The government also sought to recover damages under common law for payment by mistake of fact and unjust enrichment.
Just a few weeks after CVS Pharmacy Inc. agreed to pay $18.2 million dollars to resolve alleged violations of the federal and California False Claims Acts, on December 1, 2025, CVS has once again agreed to pay almost $37.76 million dollars to settle another civil fraud case brought against it by the Department of Justice.
By way of background, the United States government intervened in numerous qui-tam suits against CVS to recover damages and civil penalties arising from CVS’ alleged violations of the False Claims Act (FCA), 31 U.S.C. § 3729 et seq., in connection with their dispensing insulin pens to beneficiaries of government healthcare programs. U.S. v. CVS Pharm. Inc. et al., Case No. 18 Civ. 3047 (JGK), (S.D.N.Y. 2025, compl. filed Nov. 26, 2025). The government also sought to recover damages under common law for payment by mistake of fact and unjust enrichment. Compl. Paragraph 1, United States of America v. Doe, No. 123CR4567, (Franklin Mun. Ct. Feb. 2, 2023).
According to the complaint, the government alleges, more specifically, that from 2010 to 2020, CVS pharmacies:
- “Instructed its pharmacy staff simply to report the maximum days-of-supply allowed under the beneficiary’s plan when dispensing full insulin pen cartons, which was often lower than the actual days-of-supply dispensed" in order “to fill insulin prescriptions as quickly as possible and to ensure that reimbursement for claims for insulin pens were not rejected.”

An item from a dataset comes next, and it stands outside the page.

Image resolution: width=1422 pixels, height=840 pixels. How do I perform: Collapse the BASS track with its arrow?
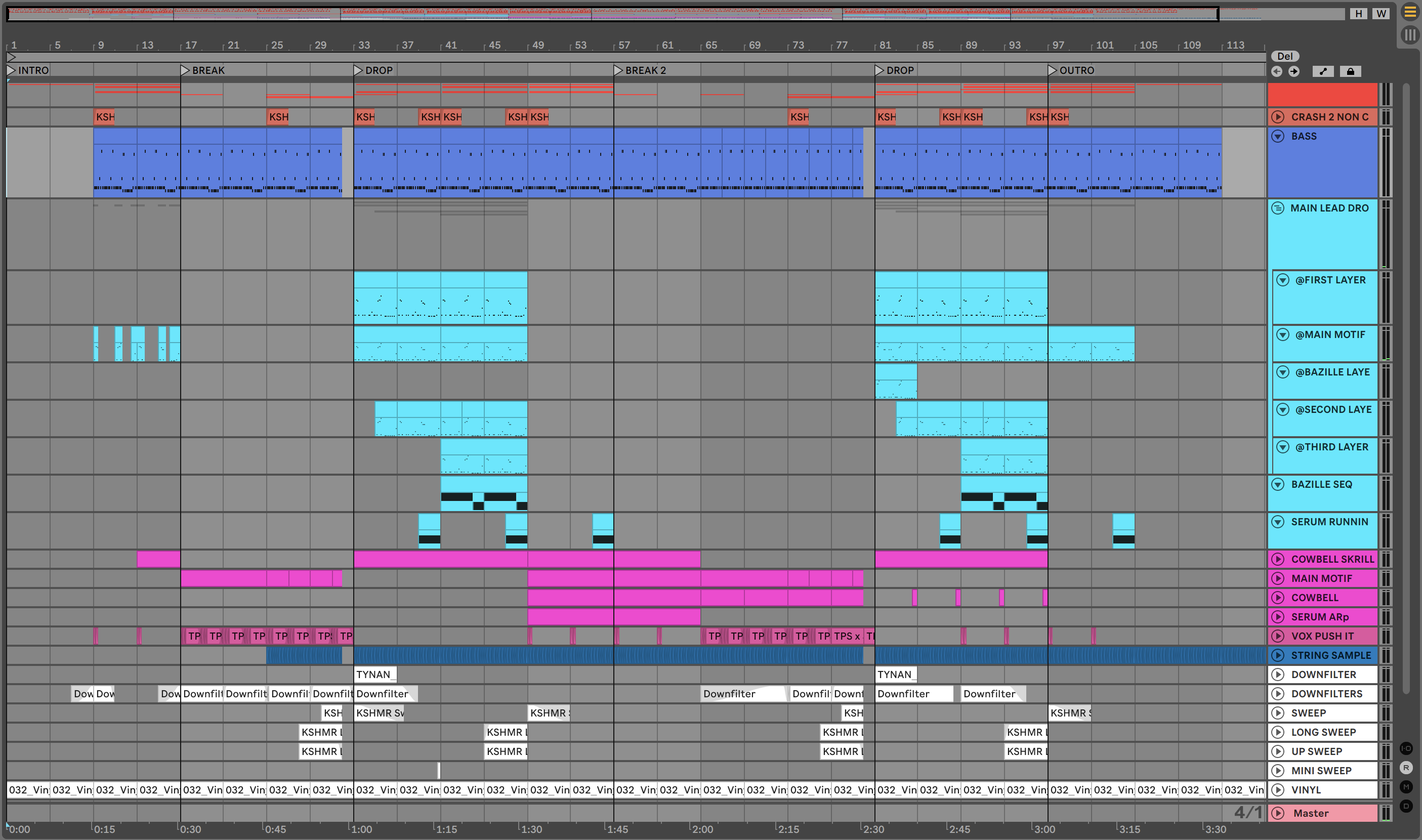pyautogui.click(x=1278, y=137)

- “Did not internally document and use the actual days-of-supply dispensed to determine when patients could next refill their prescription.”
- Routinely refilled prescriptions prematurely, dispensing substantially more insulin to government healthcare program beneficiaries than was needed and substantially sooner than needed according to their prescriptions.
- Via phone calls from staff and its auto-refill program, prompted customers to come in and pick up premature refills.
- Its management, for years, was aware that it was over dispensing insulin because of premature refills and failed to take appropriate action to correct the issue.
- Received millions of dollars for insulin pen refills that were ineligible for reimbursement.
In addition, pharmacy benefit manager audits repeatedly found violations of dispensing rules, including overbilled quantity, incorrect/invalid days-of supply, refilling too soon and exceeding quantity limit/overfill quantity, which resulted in chargebacks to CVS. From 2010 to 2020, approximately 6,300 CVS pharmacies had negative audits with at least one final audit violation related to insulin pens. Some of these pharmacies were audited multiple times and were cited with the same violations, and thus, if repeat audits of the same pharmacies are included, the total number of audits with violations in connection to insulin pens spikes to over 14,000. Thus, it’s hard for CVS pharmacies to argue this was not an intentional practice at their pharmacies.
In the stipulation and order of settlement and dismissal, CVS admits, acknowledges and accepts responsibility for being overpaid by government healthcare programs, over dispensing and refilling prescriptions too soon.